EXERCISE INSTRUCTIONS: Filter the data below for the string "Open" and copy each matching line.

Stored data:
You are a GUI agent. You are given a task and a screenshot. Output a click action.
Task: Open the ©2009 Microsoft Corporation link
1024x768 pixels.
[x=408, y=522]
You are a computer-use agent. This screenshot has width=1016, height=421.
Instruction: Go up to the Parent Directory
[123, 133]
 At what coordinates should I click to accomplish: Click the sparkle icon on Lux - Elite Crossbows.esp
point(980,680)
--
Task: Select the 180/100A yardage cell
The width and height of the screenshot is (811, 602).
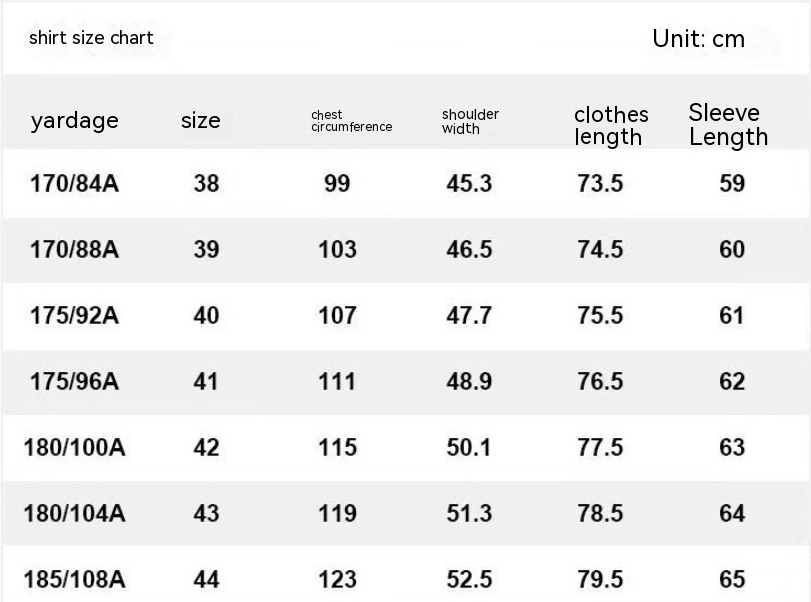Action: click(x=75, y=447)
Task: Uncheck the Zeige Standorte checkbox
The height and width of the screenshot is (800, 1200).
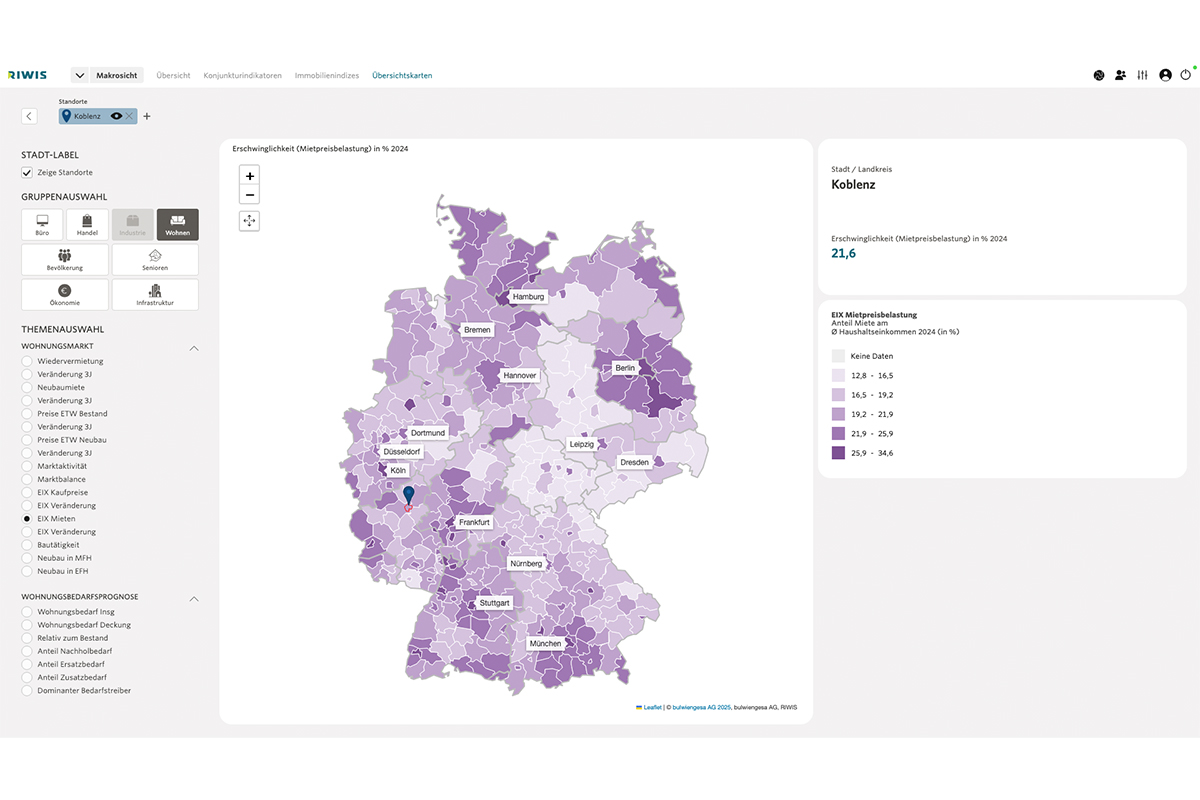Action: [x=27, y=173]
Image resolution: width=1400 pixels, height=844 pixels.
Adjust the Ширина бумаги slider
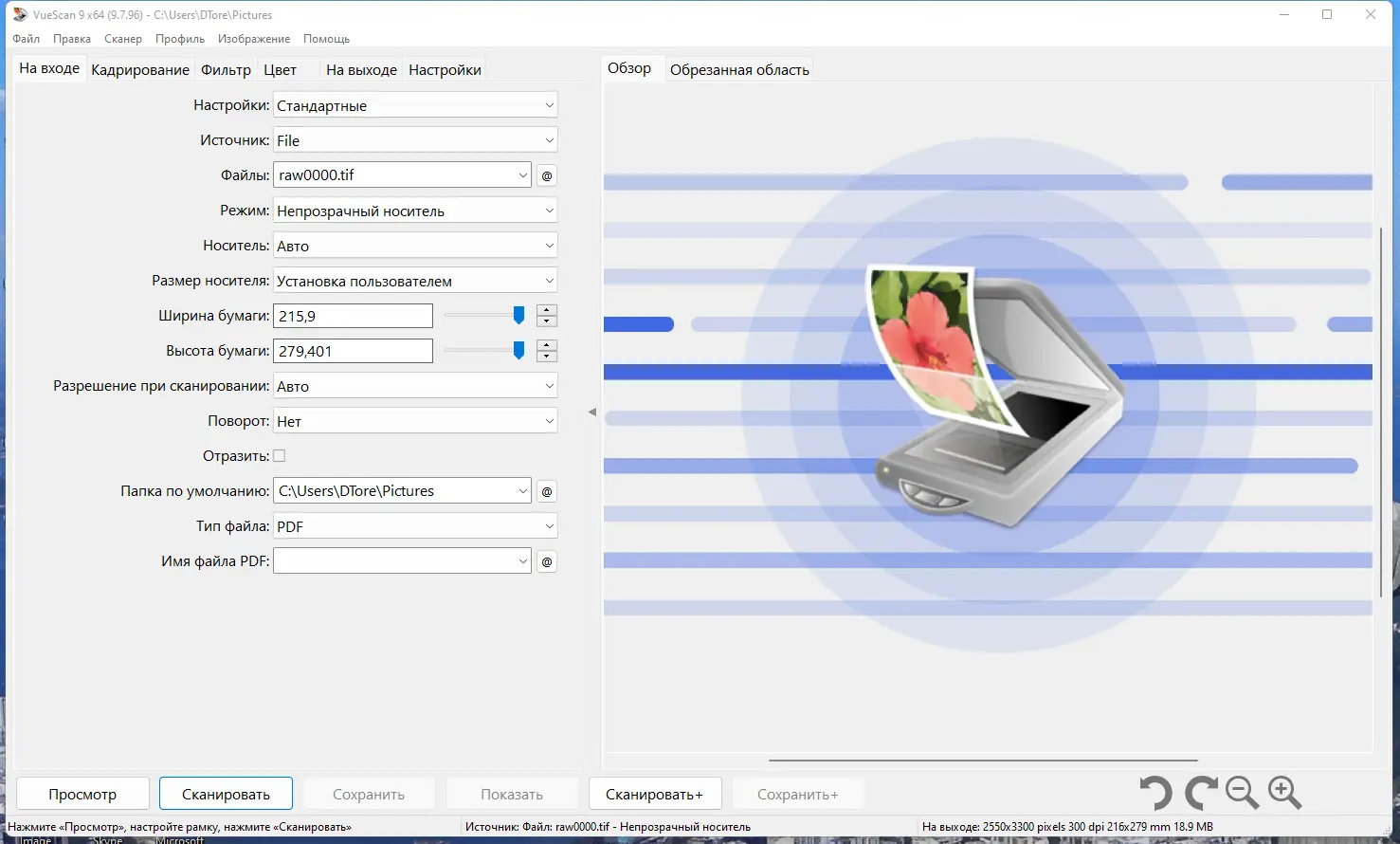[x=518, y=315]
...
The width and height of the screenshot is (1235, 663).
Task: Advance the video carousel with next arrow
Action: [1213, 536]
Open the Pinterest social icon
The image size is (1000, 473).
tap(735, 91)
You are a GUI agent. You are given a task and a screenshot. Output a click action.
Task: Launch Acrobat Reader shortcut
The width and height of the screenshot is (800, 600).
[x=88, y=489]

EXERCISE RESULT:
Task: Open the ©2009 Microsoft Corporation link
Open the Pinterest social icon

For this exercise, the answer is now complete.